The Sunday (6/26/16) edition of the NY Times had an interesting op/ed by Maia Szalavitz, the author of “Unbroken Brain: A Revolutionary New Way of Understanding Addiction,” entitled “Can You Get Over Addiction?”
Here are some interesting takeaways:
- There are, speaking broadly, two schools of thought on addiction: The first was that my brain had been chemically “hijacked” by drugs, leaving me no control over a chronic, progressive disease. The second was simply that I was a selfish criminal, with little regard for others, as much of the public still seems to believe. (When it’s our own loved ones who become addicted, we tend to favor the first explanation; when it’s someone else’s, we favor the second.)

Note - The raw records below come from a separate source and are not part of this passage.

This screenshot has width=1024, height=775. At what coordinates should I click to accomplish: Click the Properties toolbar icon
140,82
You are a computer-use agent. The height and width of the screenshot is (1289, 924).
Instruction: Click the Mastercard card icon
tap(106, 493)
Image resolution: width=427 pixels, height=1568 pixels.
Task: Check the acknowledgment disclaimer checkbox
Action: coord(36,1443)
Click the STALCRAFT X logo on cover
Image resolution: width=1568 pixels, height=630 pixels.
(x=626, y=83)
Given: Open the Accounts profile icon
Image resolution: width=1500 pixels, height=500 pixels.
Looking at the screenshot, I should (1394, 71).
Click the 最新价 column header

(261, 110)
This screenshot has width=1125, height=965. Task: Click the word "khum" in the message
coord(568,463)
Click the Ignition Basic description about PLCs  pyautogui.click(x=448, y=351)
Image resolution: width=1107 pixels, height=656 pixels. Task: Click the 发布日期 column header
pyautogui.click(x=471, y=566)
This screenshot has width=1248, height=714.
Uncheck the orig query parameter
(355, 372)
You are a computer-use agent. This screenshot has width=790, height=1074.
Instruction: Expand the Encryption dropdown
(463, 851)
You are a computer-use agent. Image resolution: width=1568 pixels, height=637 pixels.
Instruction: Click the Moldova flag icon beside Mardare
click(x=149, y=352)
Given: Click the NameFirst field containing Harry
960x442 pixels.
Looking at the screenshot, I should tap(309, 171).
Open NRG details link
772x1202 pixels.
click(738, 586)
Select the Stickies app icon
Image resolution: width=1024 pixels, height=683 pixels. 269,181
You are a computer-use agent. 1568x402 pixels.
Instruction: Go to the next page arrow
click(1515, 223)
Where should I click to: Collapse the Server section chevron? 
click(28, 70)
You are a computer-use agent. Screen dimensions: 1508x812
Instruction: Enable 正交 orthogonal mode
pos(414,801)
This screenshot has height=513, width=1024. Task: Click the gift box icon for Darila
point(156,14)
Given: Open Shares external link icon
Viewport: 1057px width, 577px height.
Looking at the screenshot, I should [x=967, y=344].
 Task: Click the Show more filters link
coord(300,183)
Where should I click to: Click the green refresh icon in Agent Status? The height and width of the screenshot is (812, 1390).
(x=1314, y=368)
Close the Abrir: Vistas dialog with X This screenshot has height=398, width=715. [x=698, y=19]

- We are long overdue for a new perspective — both because our understanding of the neuroscience underlying addiction has changed and because so many existing treatments simply don’t work
- Recognizing addiction as a learning disorder can also help end the argument over whether addiction should be treated as a progressive illness, as experts contend, or as a moral problem, a belief that is reflected in our continuing criminalization of certain drugs. You’ve just learned a maladaptive way of coping.
- The implications for treatment here are profound. If addiction is like misguided love, then compassion is a far better approach than punishment. Indeed, a 2007 meta-analysis of dozens of studies over four decades found that empowering, empathetic treatments like cognitive behavioral therapy and motivational enhancement therapy, which nurture an internal willingness to change, work far better than the more traditional rehab approach of confronting denial and telling patients that they are powerless over their addiction.
- We treat no other medical condition with such moralizing — people with other learning disorders aren’t pushed to apologize for their past behavior, nor are those affected by schizophrenia or depression.
- Once we understand that addiction is neither a sin nor a progressive disease, just different brain wiring, we can stop persisting in policies that don’t work, and start teaching recovery.